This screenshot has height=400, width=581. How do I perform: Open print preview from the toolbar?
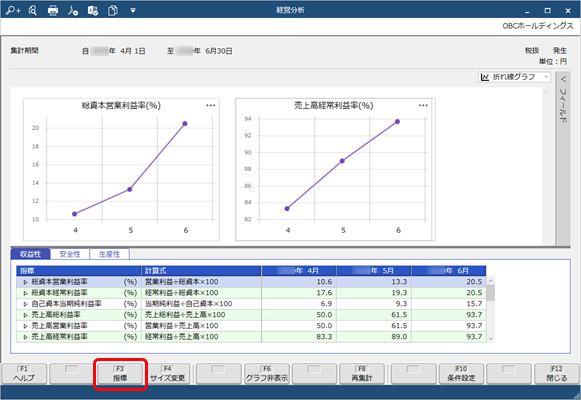coord(33,10)
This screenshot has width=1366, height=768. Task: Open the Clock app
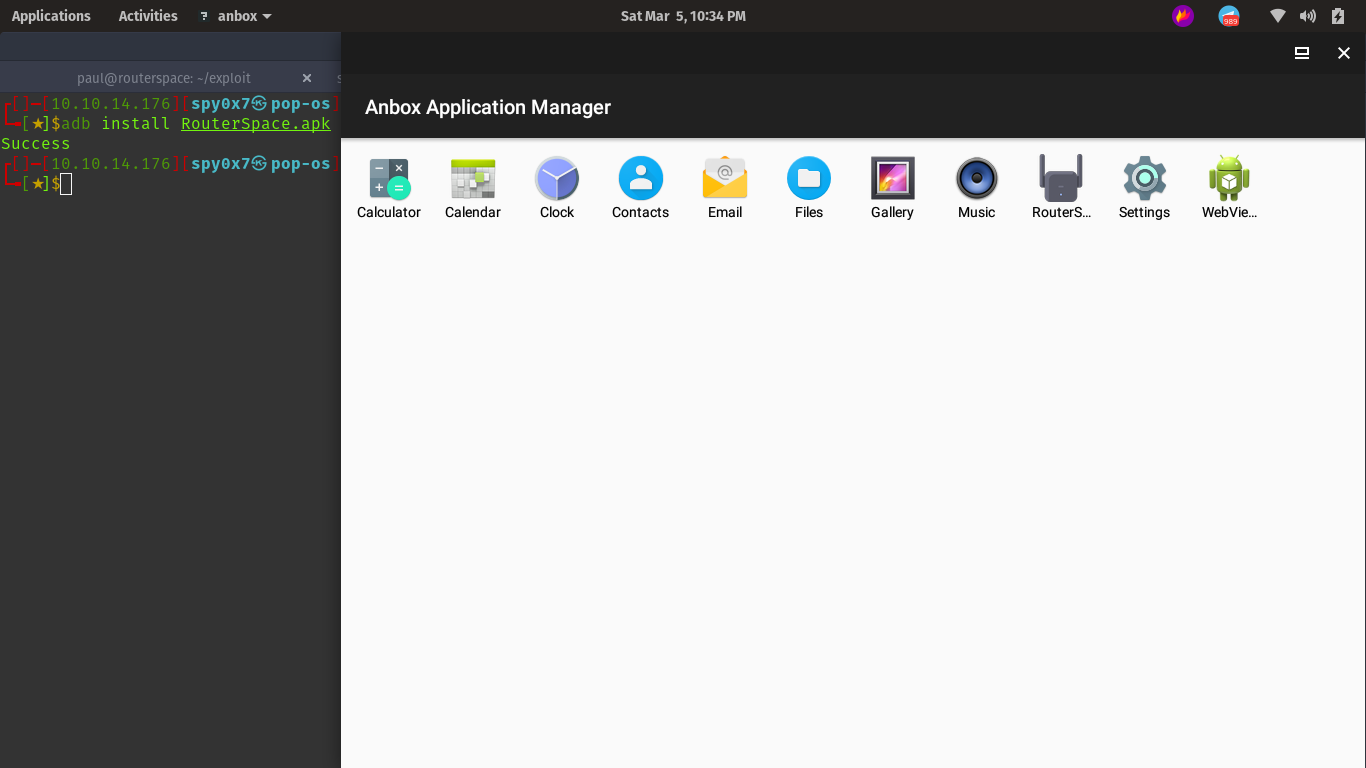coord(556,187)
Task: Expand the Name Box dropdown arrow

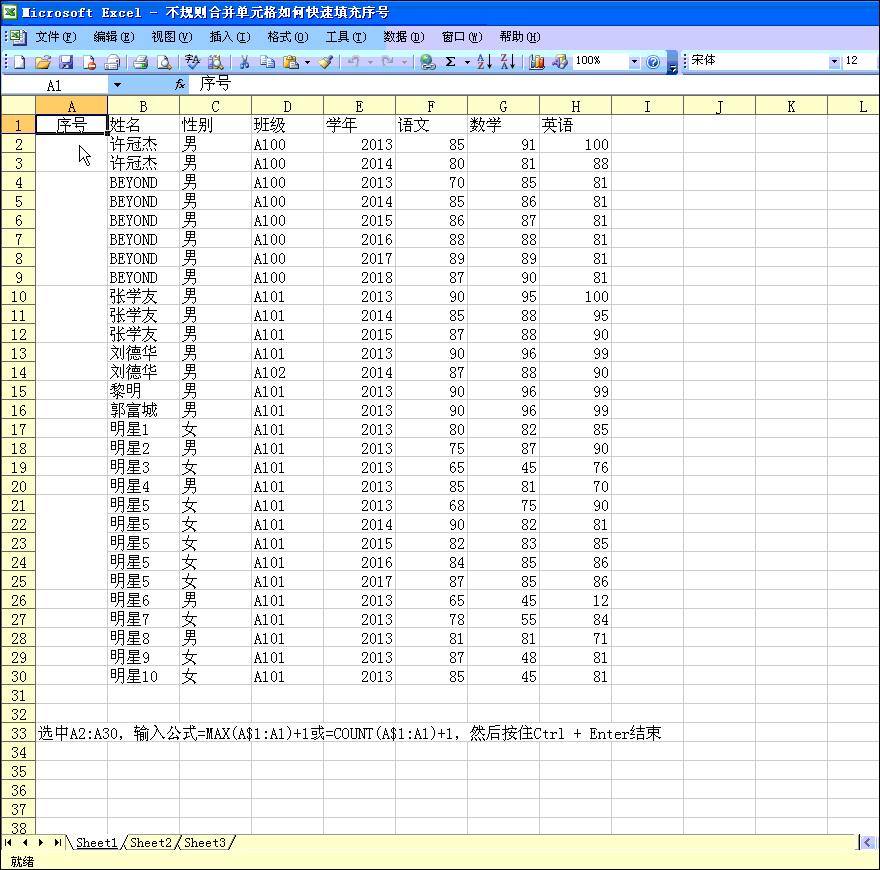Action: [117, 85]
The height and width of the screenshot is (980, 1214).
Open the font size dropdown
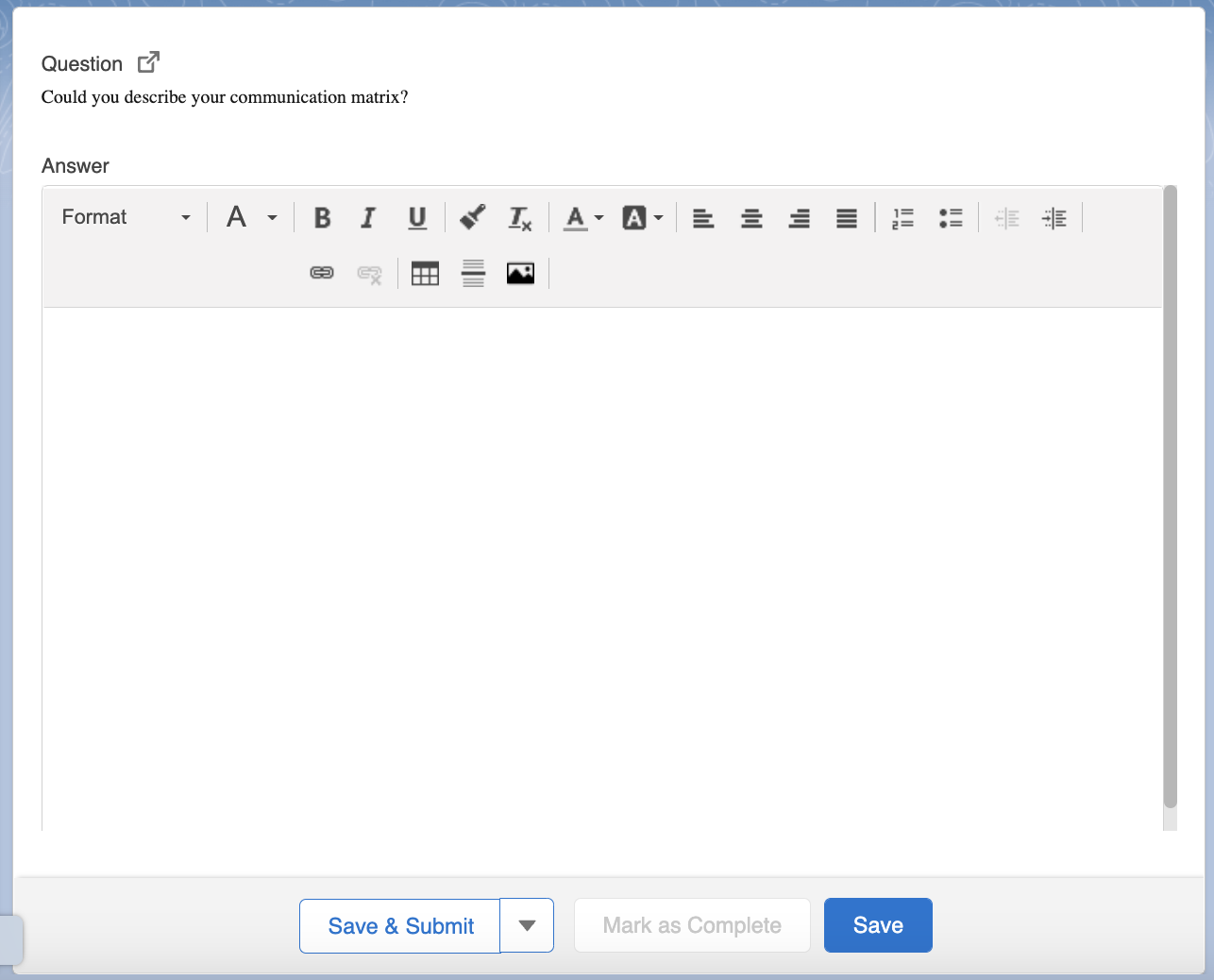click(x=251, y=217)
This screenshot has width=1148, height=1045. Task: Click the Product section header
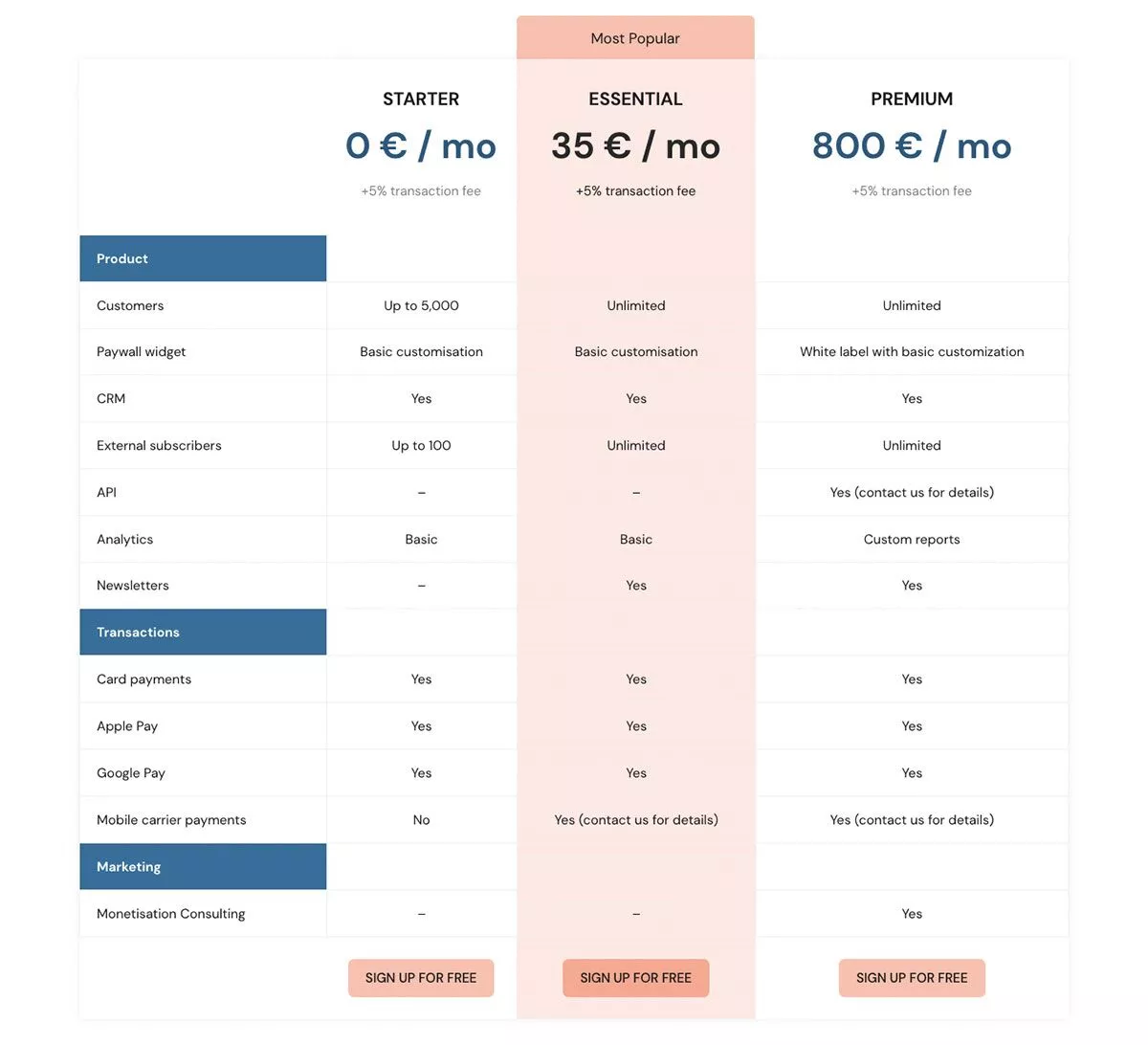click(x=203, y=258)
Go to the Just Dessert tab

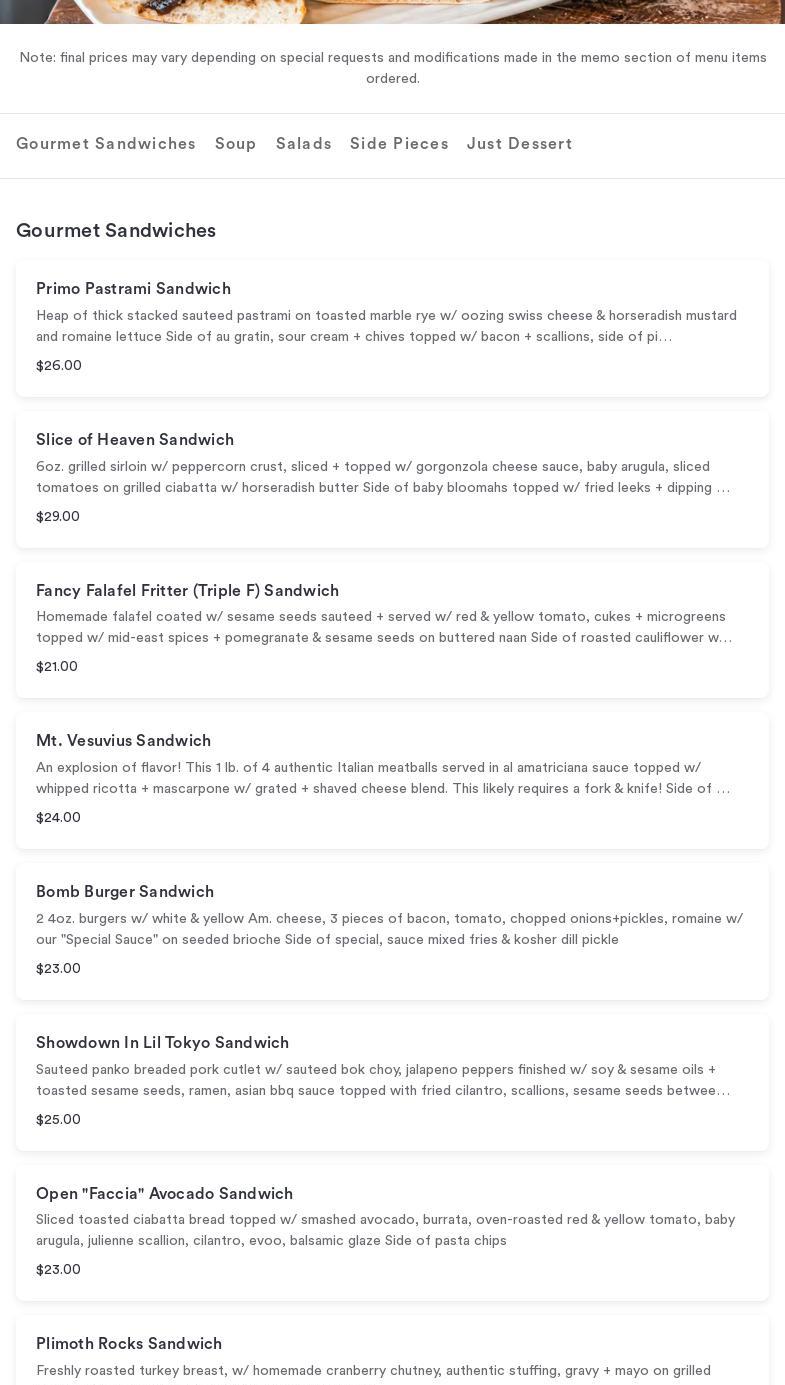[519, 144]
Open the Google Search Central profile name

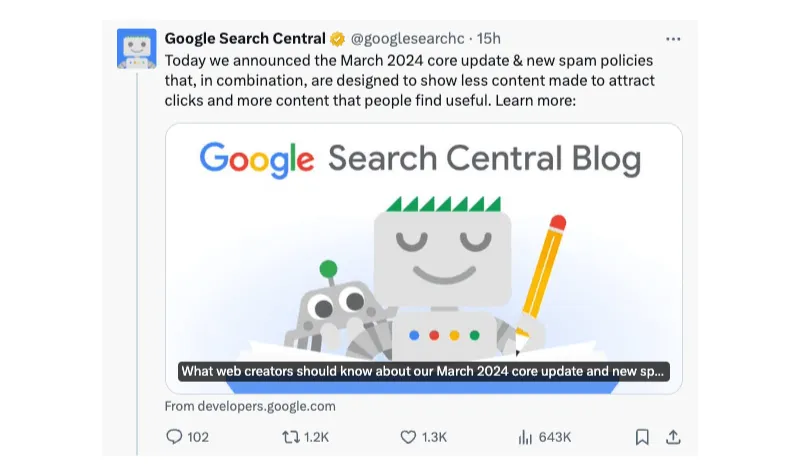[245, 39]
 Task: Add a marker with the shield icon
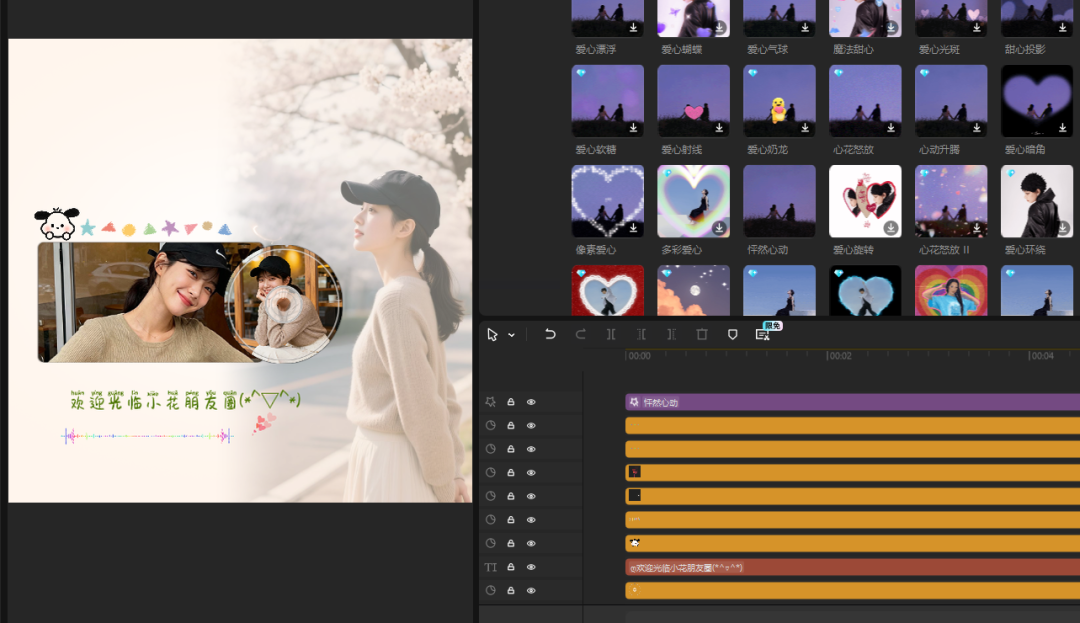click(x=732, y=334)
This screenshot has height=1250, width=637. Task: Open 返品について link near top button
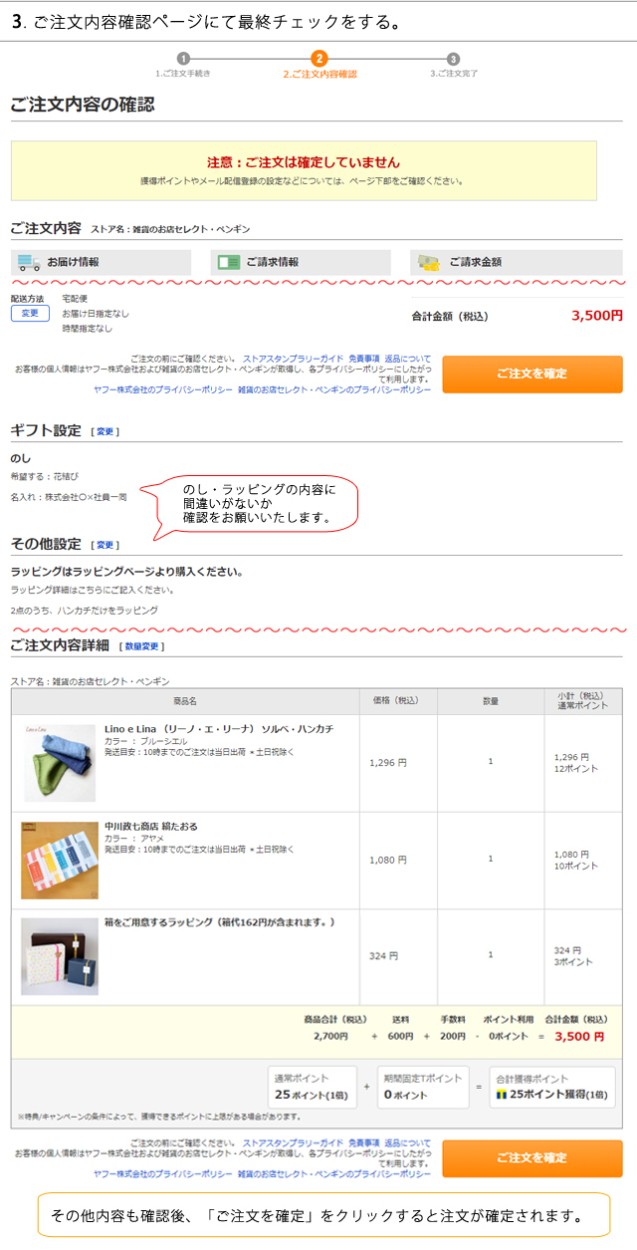[x=408, y=358]
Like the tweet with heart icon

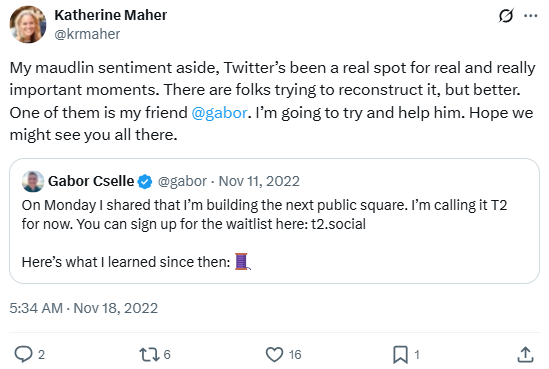point(274,354)
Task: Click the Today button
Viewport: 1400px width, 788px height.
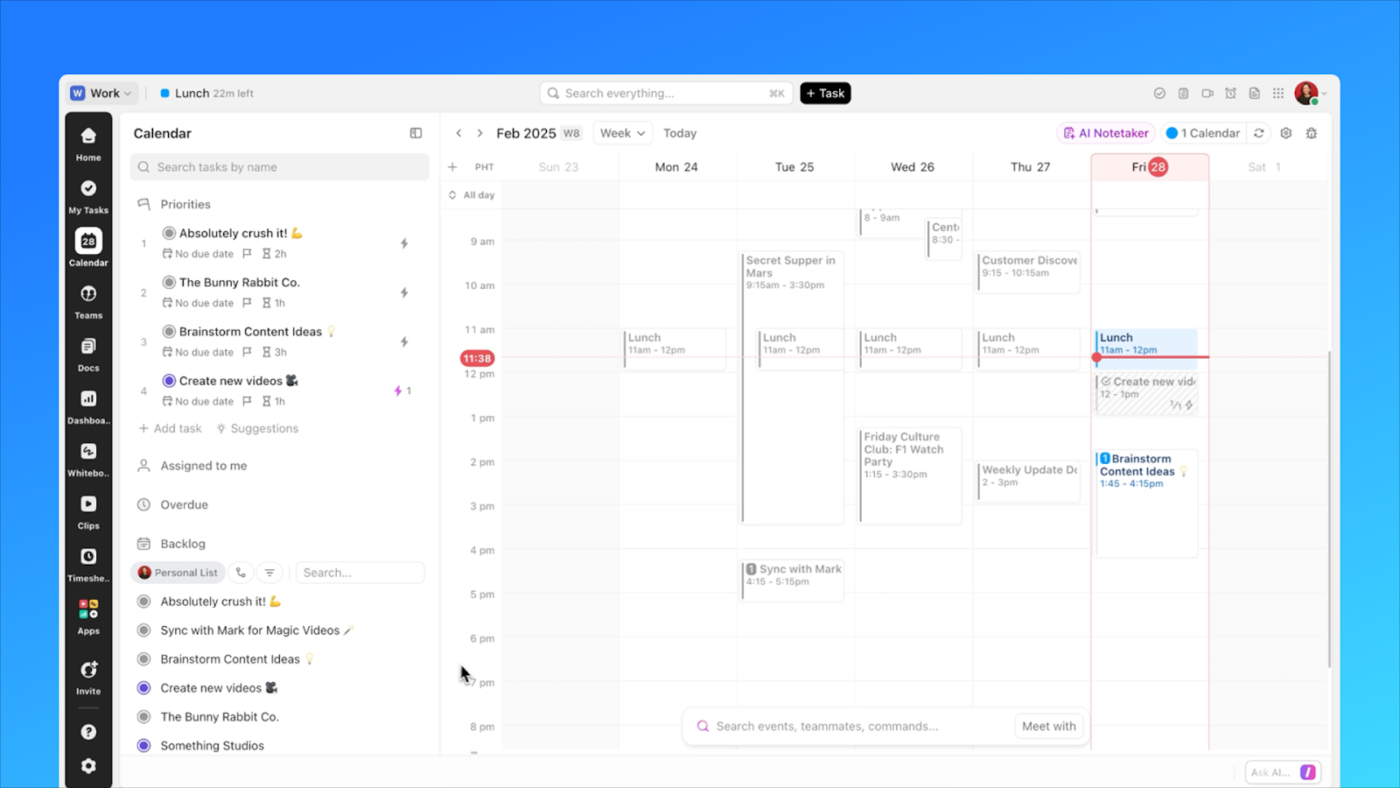Action: (x=679, y=132)
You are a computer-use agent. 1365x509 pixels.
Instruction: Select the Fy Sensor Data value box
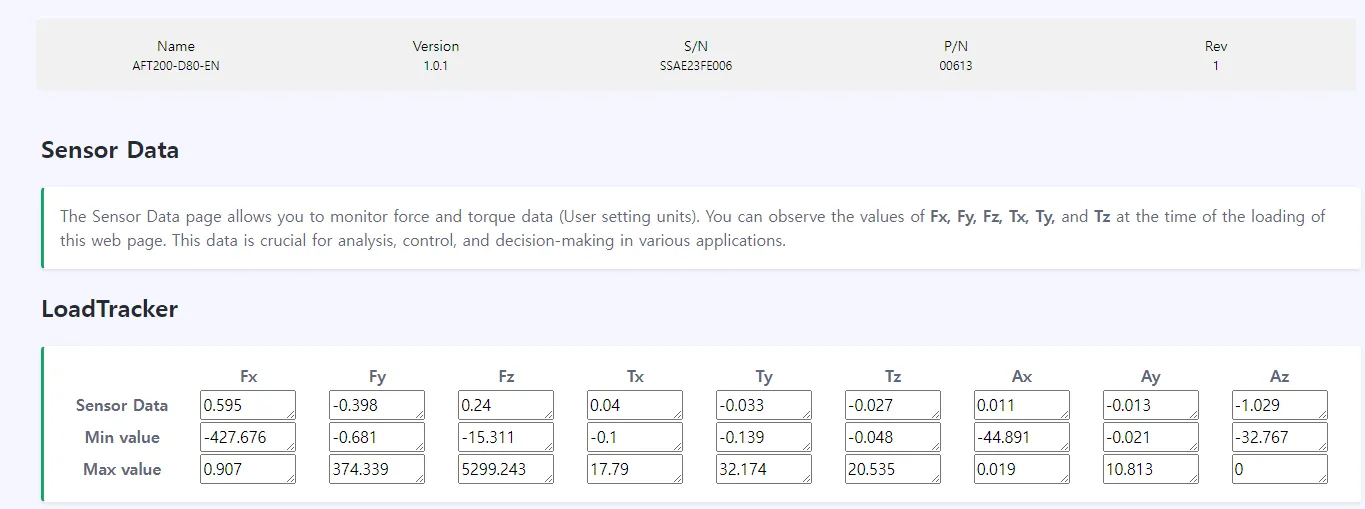click(376, 405)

TASK DETAILS
Go to the line above that has "Go to the Just Dessert tab" and copy exactly from there down to the line that has "Task: Click the Today button", both included. Leave the pictures out.

SOLUTION TO THIS EXERCISE
Go to the Just Dessert tab

[519, 144]
Open the Google Search Central profile name

[245, 39]
 Task: Add a marker with the shield icon
click(x=732, y=334)
This screenshot has height=1250, width=637. Task: Open 返品について link near top button
[x=408, y=358]
Like the tweet with heart icon

point(274,354)
Task: Click the Today button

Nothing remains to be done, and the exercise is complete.